虫が付きやすいキャベツやハクサイ、小松菜などのアブラナ科の作物は、シュンギクなどのキク科の野菜をコンパニオンプランツにしますと、虫を寄せ付けない効果を発揮すると言われています。
今回は、キク科植物の中でもバンカープランツとして強い戦力になる「ヨモギ」を使ったコンパニオンプランツ栽培をご案内いたします。
この栽培は、農学博士の木嶋利男先生が紹介されている方法で、害虫を退治するヨモギの効果、植え方のコツ、相性の良い野菜など 栽培のポイントについてご案内いたします。

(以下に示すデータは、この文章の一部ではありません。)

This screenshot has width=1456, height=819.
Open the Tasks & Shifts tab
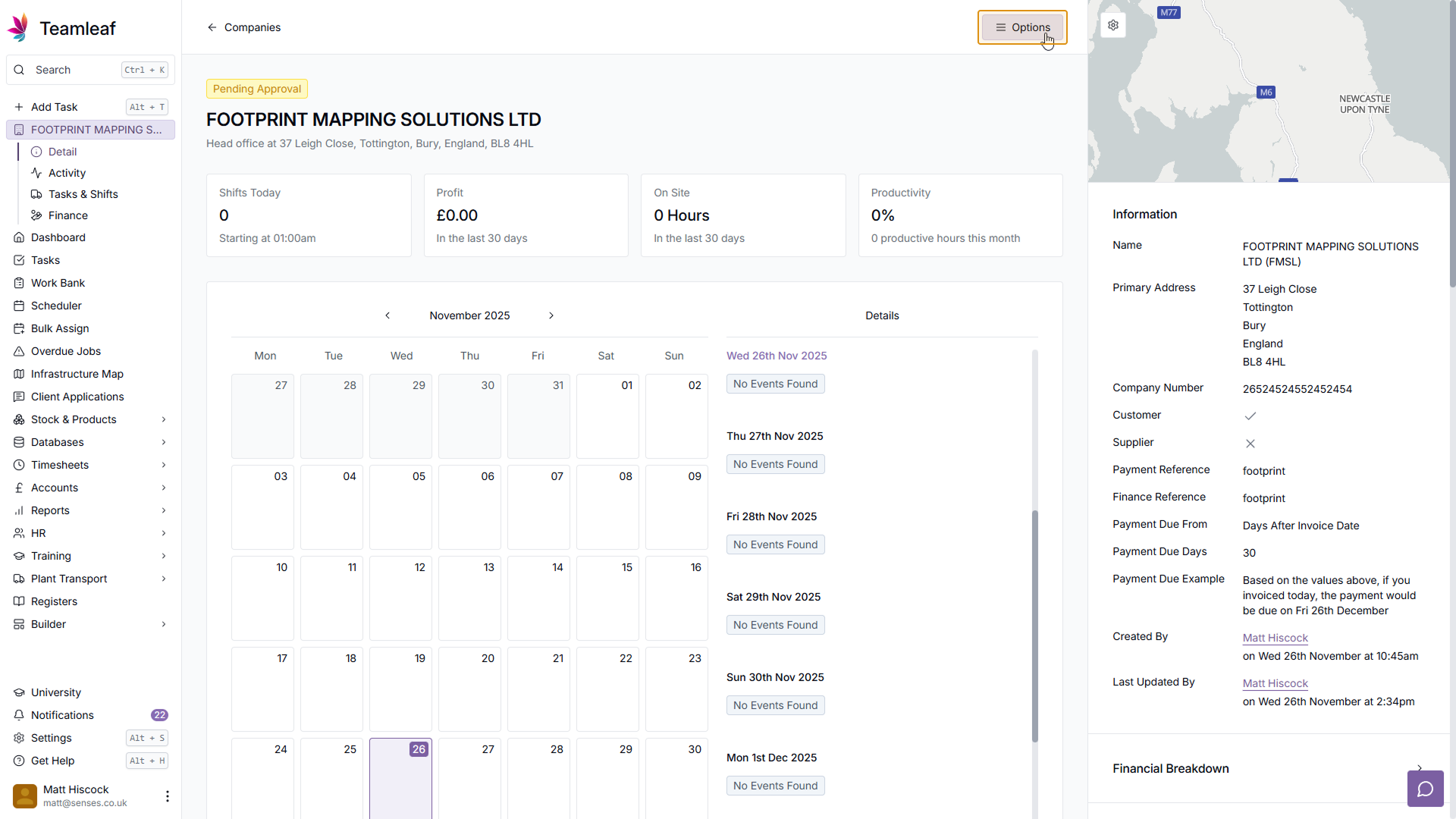[x=83, y=194]
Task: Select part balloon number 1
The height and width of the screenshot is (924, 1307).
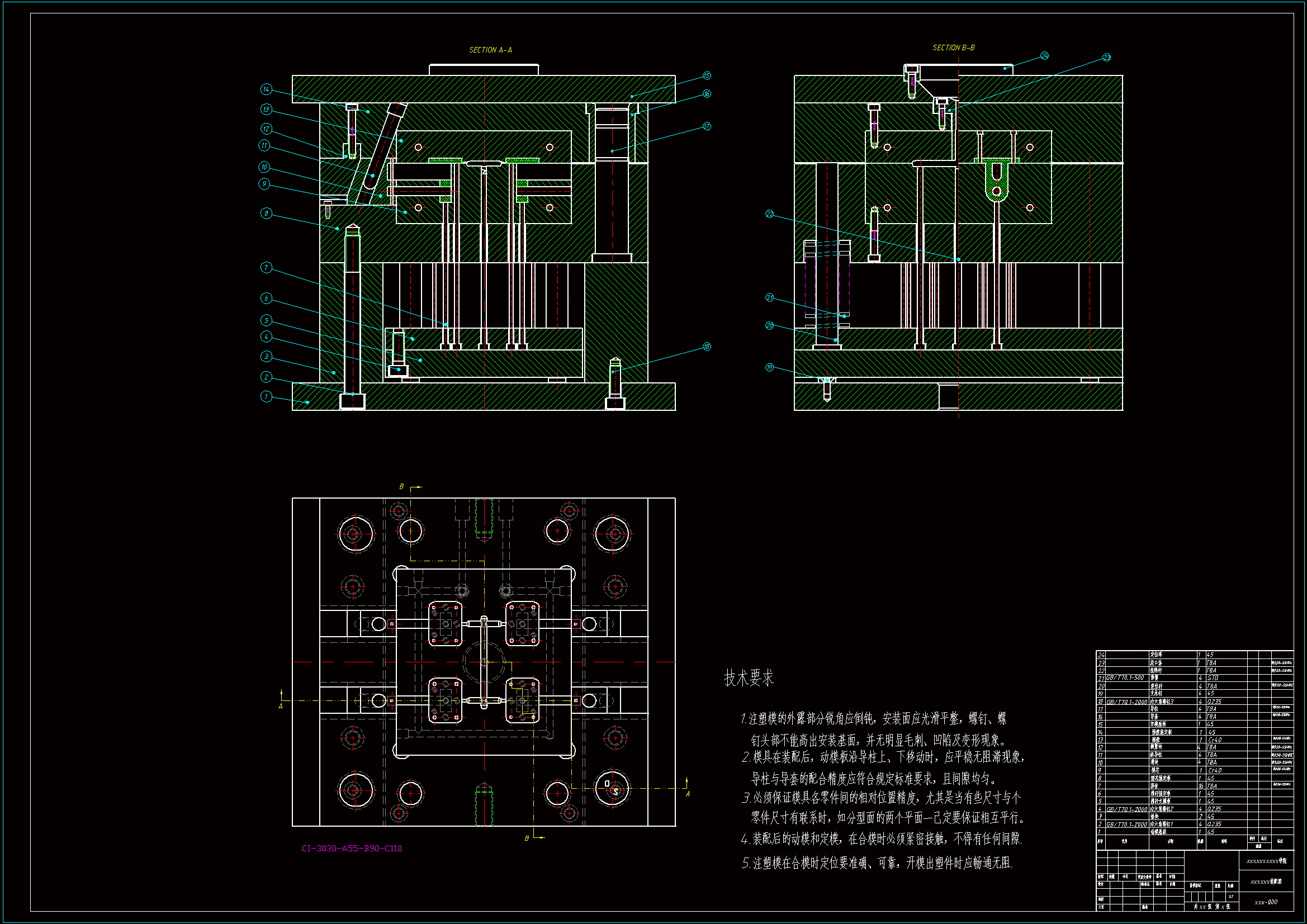Action: [x=266, y=396]
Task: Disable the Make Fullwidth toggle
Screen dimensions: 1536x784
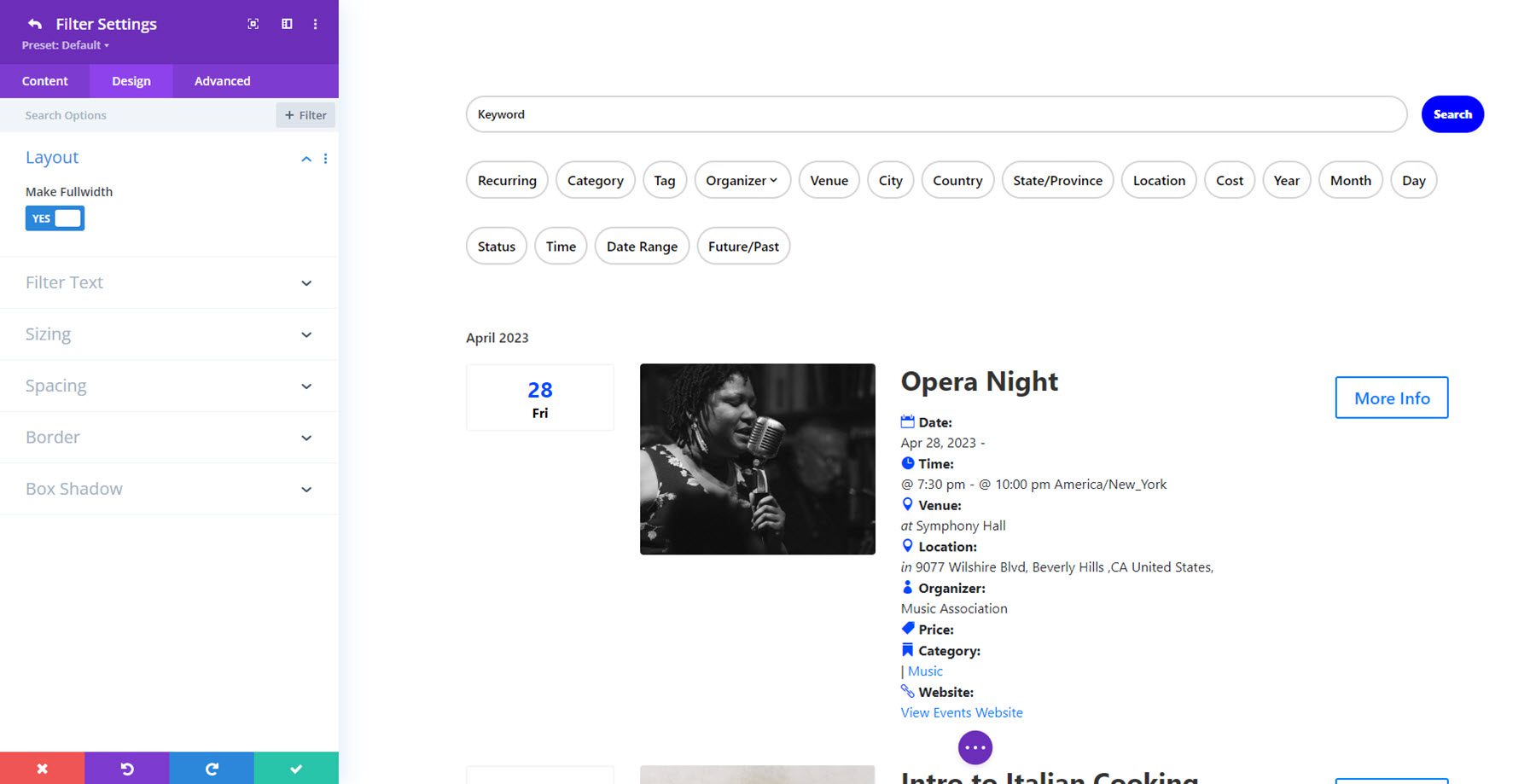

害虫を退治する「ヨモギ」のコンパニオンプランツ栽培の効果
農学博士の木嶋利男先生は、「ヨモギは最高のバンカープランツ」と、紹介されています。
バンカープランツとは「天敵温存植物=おとり作物」とも呼ばれており、自らがおとりとなって 野菜を害虫から守ってくれる植物のことを指します。
伝承農法「ヨモギのコンパニオンプランツ栽培」
蓬餅(よもぎもち)に使われるヨモギはキク科の多年草で、道端などに自生しているのを見かけることがありますね。
昔からヨモギはバンカープランツとして野菜のそばに植えて害虫から野菜を守る植物として使われてきました。
強いアレロパシー効果を出すヨモギ
薬草としても使われているヨモギは、強いアレロパシー効果を出しますので害虫をほとんど寄り付かせません。
アレロパシー効果とは、他の植物や動物、微生物に対してアレロケミカルという物質を出して引き寄せない効果のことを言います。
益虫が集まる効果も
木嶋先生によりますと、ヨモギには一般的な害虫はほとんど寄り付きませんが、ヨモギだけに付く害虫がいます。
🐛 ヨモギハムシ
🐛 ヨモギヒゲナガアブラムシ
上の写真はヨモギに付いたハツジカツオゾウムシというキク科植物をエサにする虫ですが、「ヨモギ〇〇」という名の害虫は、ヨモギ以外の植物にほとんど害を及ぼさないのが特徴です。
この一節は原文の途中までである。